Your goal » Write out every entry once more, character for character.

(Stored items)

■ ■ ■ ■ ■

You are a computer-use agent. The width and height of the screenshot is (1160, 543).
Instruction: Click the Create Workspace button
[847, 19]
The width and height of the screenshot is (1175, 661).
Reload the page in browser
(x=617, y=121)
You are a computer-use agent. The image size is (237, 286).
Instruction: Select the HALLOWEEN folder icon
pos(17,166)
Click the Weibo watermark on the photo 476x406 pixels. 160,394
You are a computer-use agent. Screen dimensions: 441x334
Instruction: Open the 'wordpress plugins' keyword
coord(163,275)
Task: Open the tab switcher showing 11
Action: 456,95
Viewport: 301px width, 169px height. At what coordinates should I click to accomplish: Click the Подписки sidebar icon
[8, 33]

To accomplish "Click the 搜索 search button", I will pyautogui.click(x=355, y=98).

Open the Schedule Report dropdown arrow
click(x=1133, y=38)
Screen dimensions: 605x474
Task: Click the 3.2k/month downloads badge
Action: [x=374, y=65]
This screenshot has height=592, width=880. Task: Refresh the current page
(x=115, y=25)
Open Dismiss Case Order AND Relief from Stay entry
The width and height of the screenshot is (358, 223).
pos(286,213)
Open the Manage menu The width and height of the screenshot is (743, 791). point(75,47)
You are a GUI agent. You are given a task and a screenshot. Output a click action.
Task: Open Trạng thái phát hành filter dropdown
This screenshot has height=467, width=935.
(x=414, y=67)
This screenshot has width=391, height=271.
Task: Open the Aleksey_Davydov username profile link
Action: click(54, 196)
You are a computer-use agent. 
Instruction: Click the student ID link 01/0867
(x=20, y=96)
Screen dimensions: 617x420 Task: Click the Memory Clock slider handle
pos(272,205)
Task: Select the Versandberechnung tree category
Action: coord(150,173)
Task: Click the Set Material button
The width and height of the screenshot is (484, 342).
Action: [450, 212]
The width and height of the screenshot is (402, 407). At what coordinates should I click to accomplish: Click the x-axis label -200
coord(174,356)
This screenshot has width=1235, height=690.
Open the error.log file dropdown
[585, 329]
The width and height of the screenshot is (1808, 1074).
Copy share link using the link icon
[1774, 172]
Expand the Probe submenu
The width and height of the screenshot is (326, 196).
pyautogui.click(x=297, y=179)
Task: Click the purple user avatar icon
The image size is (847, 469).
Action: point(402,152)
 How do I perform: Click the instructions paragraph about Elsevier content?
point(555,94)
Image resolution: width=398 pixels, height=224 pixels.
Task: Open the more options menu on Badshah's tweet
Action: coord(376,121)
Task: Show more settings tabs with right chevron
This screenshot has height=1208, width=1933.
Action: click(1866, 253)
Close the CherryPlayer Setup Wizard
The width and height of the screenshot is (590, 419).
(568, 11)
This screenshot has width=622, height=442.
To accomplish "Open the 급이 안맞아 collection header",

■ ■ ■ ■ ■

Task output »
You are a computer-use agent. The width and height of the screenshot is (1160, 543).
Instruction: Click the Create Workspace button
[847, 19]
The width and height of the screenshot is (1175, 661).
Reload the page in browser
(x=617, y=121)
You are a computer-use agent. The image size is (237, 286).
Instruction: Select the HALLOWEEN folder icon
pos(17,166)
Click the Weibo watermark on the photo 476x406 pixels. 160,394
You are a computer-use agent. Screen dimensions: 441x334
Instruction: Open the 'wordpress plugins' keyword
coord(163,275)
Task: Open the tab switcher showing 11
Action: 456,95
Viewport: 301px width, 169px height. At what coordinates should I click to accomplish: Click the Подписки sidebar icon
[8, 33]

To accomplish "Click the 搜索 search button", I will pyautogui.click(x=355, y=98).

Open the Schedule Report dropdown arrow
click(x=1133, y=38)
Screen dimensions: 605x474
Task: Click the 3.2k/month downloads badge
Action: [x=374, y=65]
This screenshot has height=592, width=880. Task: Refresh the current page
(x=115, y=25)
Open Dismiss Case Order AND Relief from Stay entry
The width and height of the screenshot is (358, 223).
pos(286,213)
Open the Manage menu The width and height of the screenshot is (743, 791). point(75,47)
You are a GUI agent. You are given a task and a screenshot. Output a click action.
Task: Open Trạng thái phát hành filter dropdown
This screenshot has height=467, width=935.
(x=414, y=67)
This screenshot has width=391, height=271.
Task: Open the Aleksey_Davydov username profile link
Action: click(54, 196)
You are a computer-use agent. 
Instruction: Click the student ID link 01/0867
(x=20, y=96)
Screen dimensions: 617x420 Task: Click the Memory Clock slider handle
pos(272,205)
Task: Select the Versandberechnung tree category
Action: coord(150,173)
Task: Click the Set Material button
The width and height of the screenshot is (484, 342).
Action: [450, 212]
The width and height of the screenshot is (402, 407). At what coordinates should I click to accomplish: Click the x-axis label -200
coord(174,356)
This screenshot has width=1235, height=690.
Open the error.log file dropdown
[585, 329]
The width and height of the screenshot is (1808, 1074).
Copy share link using the link icon
[1774, 172]
Expand the Probe submenu
The width and height of the screenshot is (326, 196).
pyautogui.click(x=297, y=179)
Task: Click the purple user avatar icon
The image size is (847, 469).
Action: point(402,152)
 How do I perform: Click the instructions paragraph about Elsevier content?
point(555,94)
Image resolution: width=398 pixels, height=224 pixels.
Task: Open the more options menu on Badshah's tweet
Action: coord(376,121)
Task: Show more settings tabs with right chevron
This screenshot has height=1208, width=1933.
Action: click(1866, 253)
Close the CherryPlayer Setup Wizard
The width and height of the screenshot is (590, 419).
(568, 11)
This screenshot has width=622, height=442.
To accomplish "Open the 급이 안맞아 collection header",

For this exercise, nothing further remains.